Records provided
Start of Block

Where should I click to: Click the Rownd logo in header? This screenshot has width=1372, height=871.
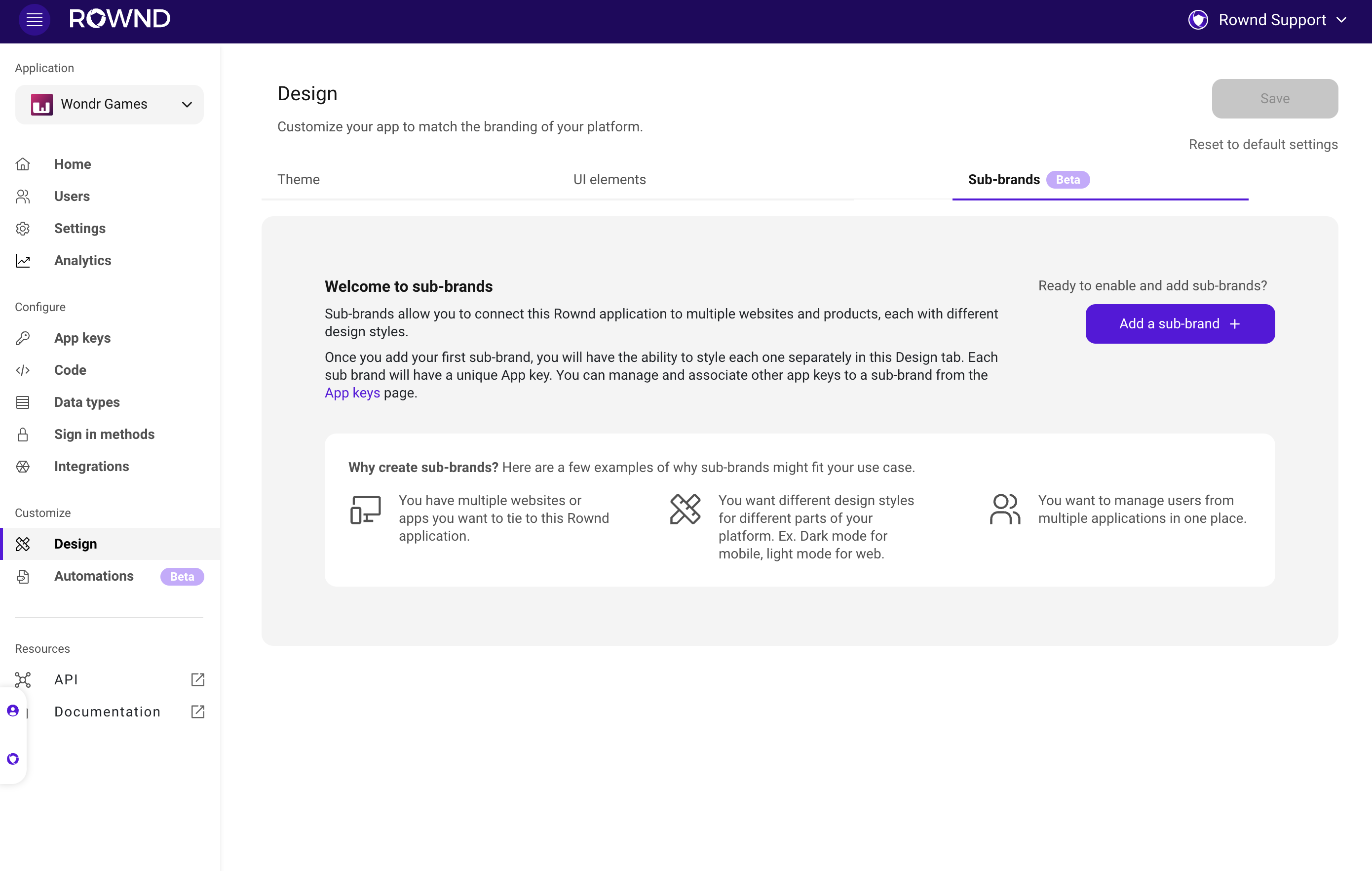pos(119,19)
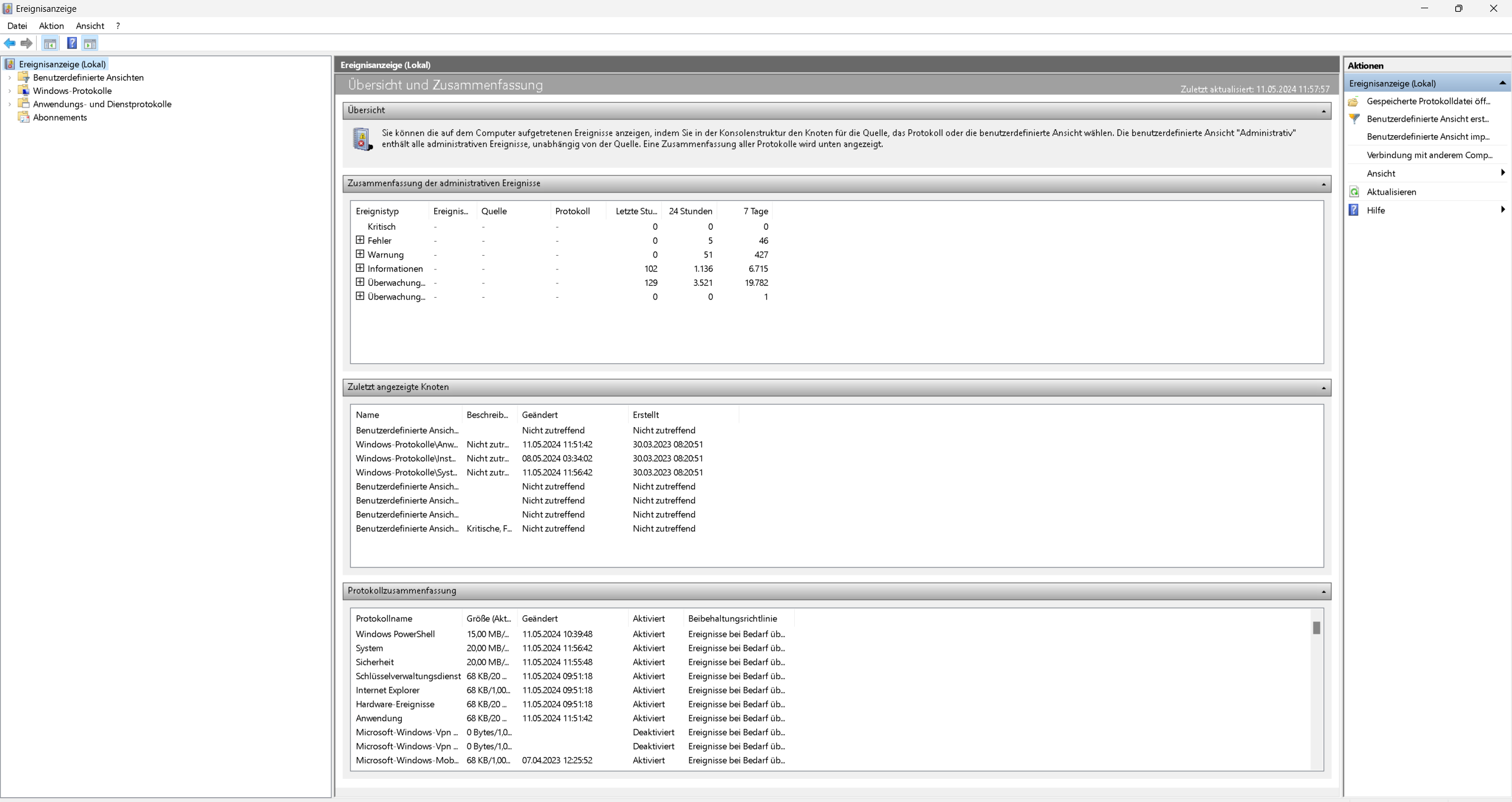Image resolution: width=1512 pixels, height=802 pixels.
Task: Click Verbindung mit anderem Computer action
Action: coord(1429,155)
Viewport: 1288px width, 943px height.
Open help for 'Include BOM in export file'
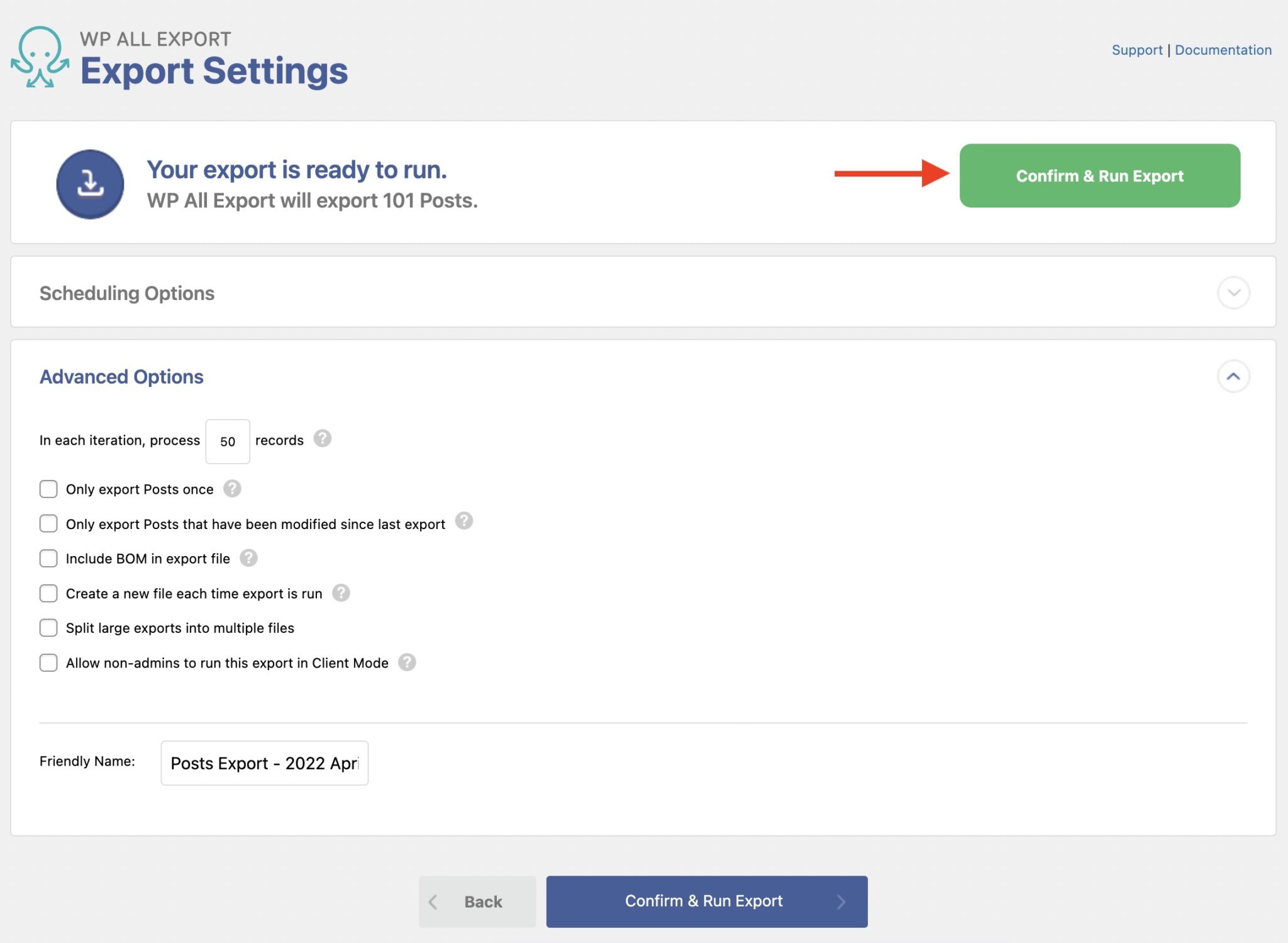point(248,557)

End of Block

Only the lines from the one containing "Viewport: 1288px width, 943px height." through the last line of the entries belong in the answer, given again exactly. Images stay out.

Viewport: 1288px width, 943px height.
Open help for 'Include BOM in export file'
point(248,557)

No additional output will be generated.